▸ Pixel coordinate grounding data
▼
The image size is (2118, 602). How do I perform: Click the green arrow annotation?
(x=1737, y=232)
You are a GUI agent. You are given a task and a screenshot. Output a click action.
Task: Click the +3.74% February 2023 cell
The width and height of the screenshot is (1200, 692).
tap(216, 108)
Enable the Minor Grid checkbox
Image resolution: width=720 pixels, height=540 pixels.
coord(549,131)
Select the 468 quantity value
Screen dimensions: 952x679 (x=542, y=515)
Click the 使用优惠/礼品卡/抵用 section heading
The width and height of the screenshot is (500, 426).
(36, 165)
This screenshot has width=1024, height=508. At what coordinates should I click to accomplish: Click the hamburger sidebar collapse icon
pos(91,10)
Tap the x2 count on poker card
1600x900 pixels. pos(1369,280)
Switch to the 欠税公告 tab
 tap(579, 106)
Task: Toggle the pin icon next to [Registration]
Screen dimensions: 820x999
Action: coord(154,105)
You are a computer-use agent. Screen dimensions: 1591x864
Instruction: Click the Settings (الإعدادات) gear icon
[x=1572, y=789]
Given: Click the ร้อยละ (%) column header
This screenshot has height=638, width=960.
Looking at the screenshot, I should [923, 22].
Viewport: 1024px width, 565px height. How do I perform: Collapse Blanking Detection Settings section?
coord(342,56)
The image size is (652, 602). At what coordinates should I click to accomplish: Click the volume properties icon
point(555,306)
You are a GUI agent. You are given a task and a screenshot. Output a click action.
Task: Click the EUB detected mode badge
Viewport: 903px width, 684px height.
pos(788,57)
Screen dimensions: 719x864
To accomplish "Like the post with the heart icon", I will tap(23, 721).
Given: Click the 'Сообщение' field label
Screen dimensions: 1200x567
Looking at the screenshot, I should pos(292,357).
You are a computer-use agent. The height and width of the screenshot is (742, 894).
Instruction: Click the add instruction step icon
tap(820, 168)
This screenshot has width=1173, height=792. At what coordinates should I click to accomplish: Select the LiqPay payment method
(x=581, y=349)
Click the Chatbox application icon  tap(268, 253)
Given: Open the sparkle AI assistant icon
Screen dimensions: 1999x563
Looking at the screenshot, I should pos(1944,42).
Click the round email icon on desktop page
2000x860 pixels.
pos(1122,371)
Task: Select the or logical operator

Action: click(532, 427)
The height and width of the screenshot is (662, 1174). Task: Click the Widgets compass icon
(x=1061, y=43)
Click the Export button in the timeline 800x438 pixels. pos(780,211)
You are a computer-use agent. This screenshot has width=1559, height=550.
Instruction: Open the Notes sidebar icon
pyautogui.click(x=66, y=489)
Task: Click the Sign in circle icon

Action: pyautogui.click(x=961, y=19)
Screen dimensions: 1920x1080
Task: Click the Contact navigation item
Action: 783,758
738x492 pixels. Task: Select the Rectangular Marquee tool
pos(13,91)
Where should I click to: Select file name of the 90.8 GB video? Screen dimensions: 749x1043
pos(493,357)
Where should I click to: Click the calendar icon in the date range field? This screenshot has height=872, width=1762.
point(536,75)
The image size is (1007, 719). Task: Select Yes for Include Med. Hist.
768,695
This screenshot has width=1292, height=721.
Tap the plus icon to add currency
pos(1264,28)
▲
▸ Problem description
Once more, write out the records exactly as they are.

▸ Finished exercise
The image size is (2118, 602). How do I perform: Click the green arrow annotation?
(x=1737, y=232)
You are a GUI agent. You are given a task and a screenshot. Output a click action.
Task: Click the +3.74% February 2023 cell
The width and height of the screenshot is (1200, 692).
tap(216, 108)
Enable the Minor Grid checkbox
Image resolution: width=720 pixels, height=540 pixels.
coord(549,131)
Select the 468 quantity value
Screen dimensions: 952x679 (x=542, y=515)
Click the 使用优惠/礼品卡/抵用 section heading
The width and height of the screenshot is (500, 426).
(36, 165)
This screenshot has width=1024, height=508. At what coordinates should I click to accomplish: Click the hamburger sidebar collapse icon
pos(91,10)
Tap the x2 count on poker card
1600x900 pixels. pos(1369,280)
Switch to the 欠税公告 tab
 tap(579, 106)
Task: Toggle the pin icon next to [Registration]
Screen dimensions: 820x999
Action: coord(154,105)
You are a computer-use agent. Screen dimensions: 1591x864
Instruction: Click the Settings (الإعدادات) gear icon
[x=1572, y=789]
Given: Click the ร้อยละ (%) column header
This screenshot has height=638, width=960.
Looking at the screenshot, I should [923, 22].
Viewport: 1024px width, 565px height. How do I perform: Collapse Blanking Detection Settings section?
coord(342,56)
The image size is (652, 602). At what coordinates should I click to accomplish: Click the volume properties icon
point(555,306)
You are a GUI agent. You are given a task and a screenshot. Output a click action.
Task: Click the EUB detected mode badge
Viewport: 903px width, 684px height.
pos(788,57)
Screen dimensions: 719x864
To accomplish "Like the post with the heart icon", I will tap(23, 721).
Given: Click the 'Сообщение' field label
Screen dimensions: 1200x567
Looking at the screenshot, I should pos(292,357).
You are a computer-use agent. The height and width of the screenshot is (742, 894).
Instruction: Click the add instruction step icon
tap(820, 168)
This screenshot has width=1173, height=792. At what coordinates should I click to accomplish: Select the LiqPay payment method
(x=581, y=349)
Click the Chatbox application icon  tap(268, 253)
Given: Open the sparkle AI assistant icon
Screen dimensions: 1999x563
Looking at the screenshot, I should pos(1944,42).
Click the round email icon on desktop page
2000x860 pixels.
pos(1122,371)
Task: Select the or logical operator

Action: click(532, 427)
The height and width of the screenshot is (662, 1174). Task: Click the Widgets compass icon
(x=1061, y=43)
Click the Export button in the timeline 800x438 pixels. pos(780,211)
You are a computer-use agent. This screenshot has width=1559, height=550.
Instruction: Open the Notes sidebar icon
pyautogui.click(x=66, y=489)
Task: Click the Sign in circle icon

Action: pyautogui.click(x=961, y=19)
Screen dimensions: 1920x1080
Task: Click the Contact navigation item
Action: 783,758
738x492 pixels. Task: Select the Rectangular Marquee tool
pos(13,91)
Where should I click to: Select file name of the 90.8 GB video? Screen dimensions: 749x1043
pos(493,357)
Where should I click to: Click the calendar icon in the date range field? This screenshot has height=872, width=1762.
point(536,75)
The image size is (1007, 719). Task: Select Yes for Include Med. Hist.
768,695
This screenshot has width=1292, height=721.
Tap the plus icon to add currency
pos(1264,28)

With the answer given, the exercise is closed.